The homosexual marketing campaign might be gaining traction in the courts — but not with voters, not with legislators not with common sense.
An African-American will always be black; he has no choice and cannot stop being black.
A homosexual may return to hertosexuality; he has a choice and can stop being homosexual.
African-Americans are of a particular race from conception. Homosexuals make a decision well after birth. They are not born in that state. There is no homosexual gene in the human DNA. Race is not equal to homosexuality.
Look for more cases like this one in California where the homosexual activists are looking for businesses to take to court. Your business might be next.
California Supreme Court Ruling Threatens Medical Care and Religious FreedomBy Matthew Eppinette | August 18, 2008
Chicago, Illinois — The California Supreme Court today ruled that patient demand for nonessential, elective care trumps the freedom of conscience of physicians and their ability to practice medicine in accordance with their religious or moral beliefs.
Denise Burke, Vice President & Legal Director of Americans United for Life (AUL), said, “This ruling will deny physicians and other professionals the ability to freely exercise their religious convictions.”
Added Burke, “By forcing healthcare professionals to choose between conscience and career, we will lose doctors, nurses, and other healthcare professionals who are already in short supply.”
Charmaine Yoest, Ph.D., President and CEO of AUL added, “Medical experts already project that existing shortages of nurses, physicians, and pharmacists will soon worsen, failing to meet future healthcare needs. Legal action to compel healthcare providers to participate in procedures to which they conscientiously object threatens to make the already dangerous situation disastrous.”
Mailee Smith, AUL Staff Counsel, said, “It defies common sense that a patient would want a doctor to violate his or her conscience in practicing medicine. A diminished physician population is not good for medical care.”

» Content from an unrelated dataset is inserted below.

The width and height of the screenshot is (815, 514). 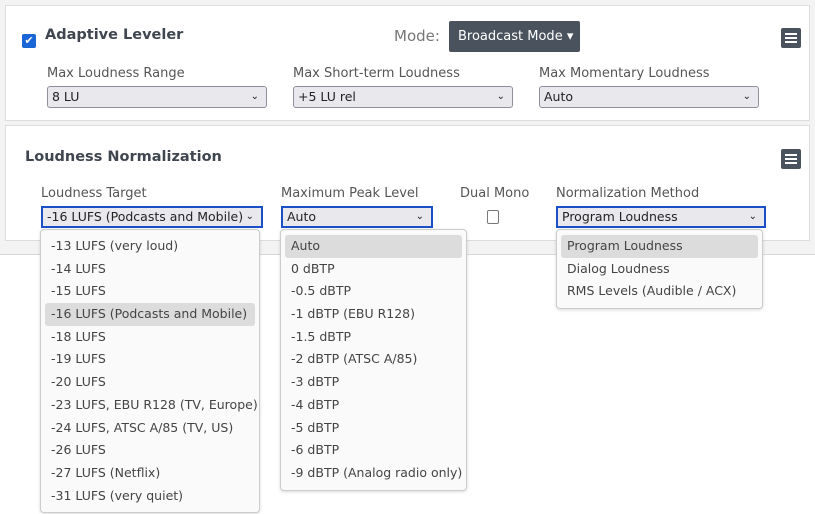 I want to click on option: -20 LUFS, so click(x=78, y=382).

The case — North Coast Women’s Care Medical Group v. Superior Court of San Diego County (Benitez) – involves a situation where artificial insemination was not provided due to the marital status of the patient (Ms. Benitez).

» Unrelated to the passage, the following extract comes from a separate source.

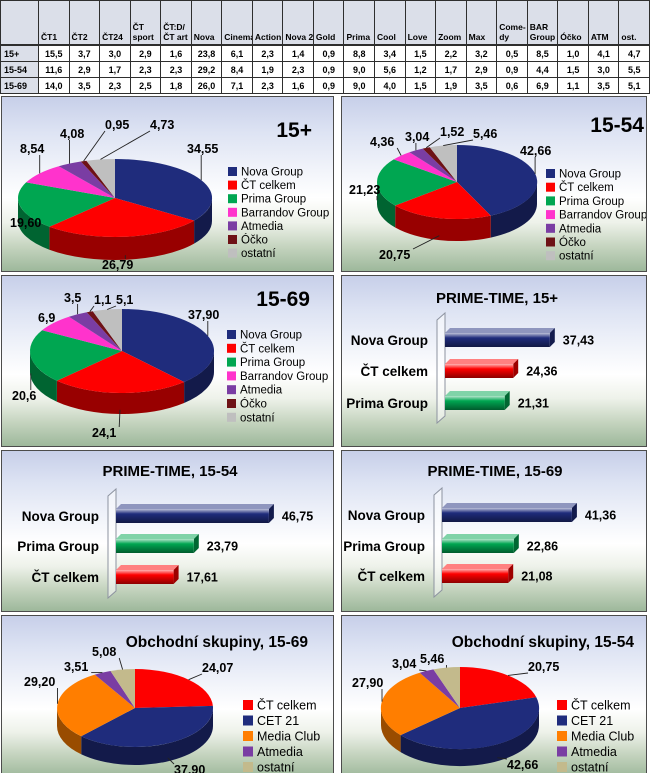 Image resolution: width=650 pixels, height=773 pixels. What do you see at coordinates (146, 23) in the screenshot?
I see `column-header: ČT sport` at bounding box center [146, 23].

Ms. Benitez filed suit arguing that she was not provided the procedure because she is a lesbian. However, the physicians testified that the real issue was her marital status, and that they would not have provided artificial insemination to any single woman.
Ultimately, Ms. Benitez received the procedure from another physician after receiving a referral from the objecting physicians (who paid the additional costs she incurred).
AUL filed an amicus brief in the California Supreme Court on behalf of the Christian Medical & Dental Associations, the American Association of Pro-Life Obstetricians and Gynecologists, and Physicians for Life, arguing that federal and state law as well as the ethics standards of major medical organizations support the physicians’ right to conscientiously object to performing certain nonessential, elective medical procedures that conflict with physicians’ religious and moral beliefs.